Effective interface laws of Navier-slip-type involving the elastic displacement for Stokes flow through a thin porous elastic layer

TL;DR

This paper rigorously derives effective interface laws of Navier-slip type involving elastic displacement for Stokes flow through a thin, periodically structured porous elastic membrane, revealing how different elastic stress scalings influence the macroscopic behavior.

Contribution

It introduces a novel two-scale convergence approach for thin elastic porous membranes and derives new effective interface conditions coupling fluid flow and elastic displacement.

Findings

Effective interface laws of Navier-slip type with elastic displacement are established.

Different elastic stress scalings lead to membrane or plate-type effective models.

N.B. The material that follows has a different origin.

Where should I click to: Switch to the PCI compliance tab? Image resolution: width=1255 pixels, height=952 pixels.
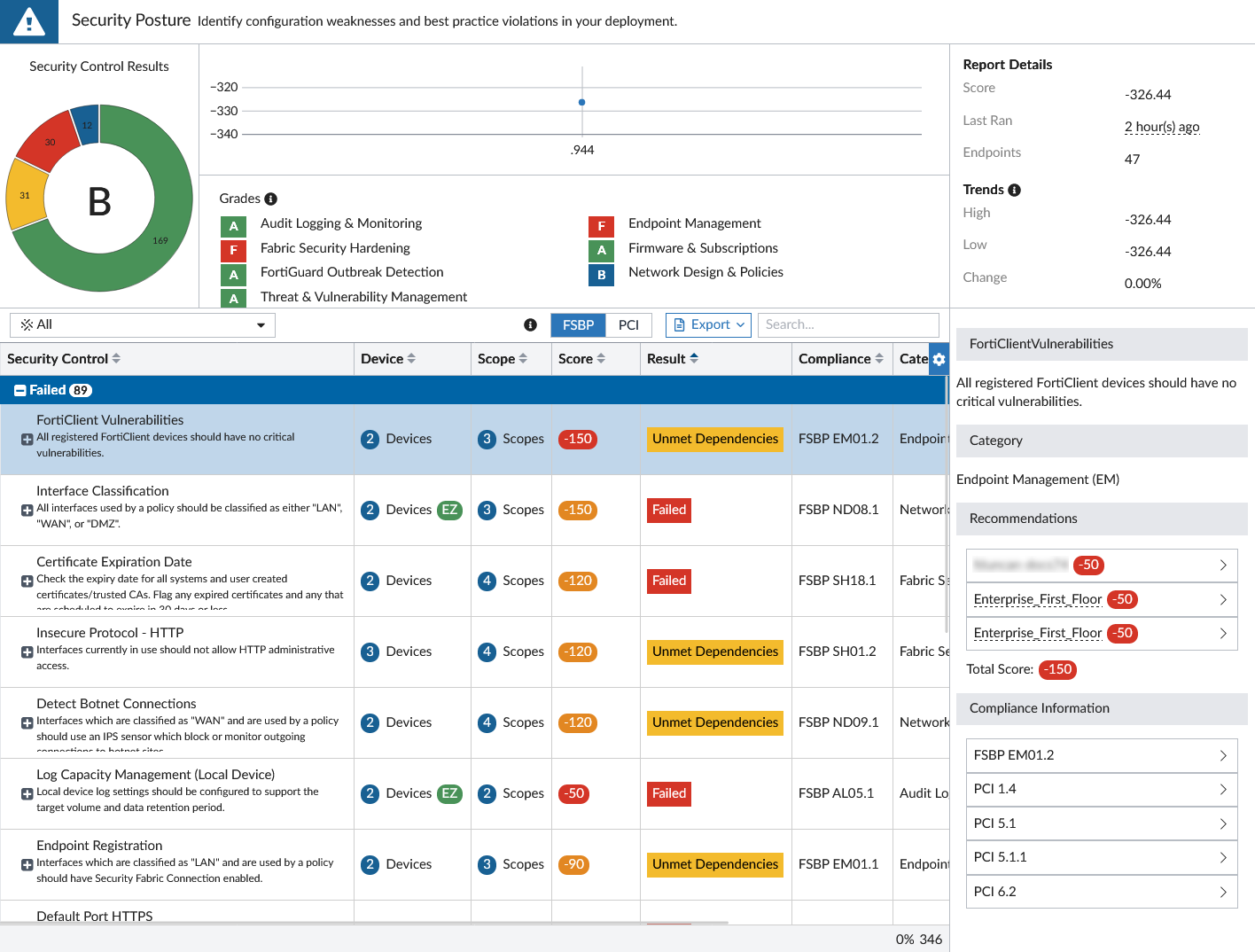coord(628,324)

Mass exchange between fluid regions is incorporated into the interface conditions.

Abstract

This paper presents a rigorous derivation of an effective model for fluid flow through a thin elastic porous membrane separating two fluid bulk domains. The microscopic setting involves a periodically structured porous membrane composed of a solid phase and fluid-filled pores, with thickness and periodicity of order $\varepsilon$, small compared to the size of the bulk regions. The microscopic model is governed by a coupled fluid-structure interaction system: instationary Stokes equations for the fluid and linear elasticity for the solid, with two distinct scalings of the elastic stress tensor yielding different effective behaviors. Using two-scale convergence techniques adapted to thin domains and oscillatory microstructures, the membrane is reduced to an effective interface across which transmission conditions are derived. The resulting macroscopic model couples the bulk fluid domains via effective interface laws of Navier-slip-type including the dynamic displacement. The character of this coupling depends critically on the choice of the scaling in the elastic stress tensor, leading to either a membrane equation or a Kirchhoff-Love plate equation for the effective displacement. The resulting interface conditions naturally admit mass exchange between the adjacent fluid regions. In the analytical framework, a new two-scale compactness theorem for the symmetric gradient is established, underpinning the passage to the limit in the coupled system. Moreover, cell problem techniques are employed systematically to construct admissible test functions and to rigorously extract the effective macroscopic coefficients.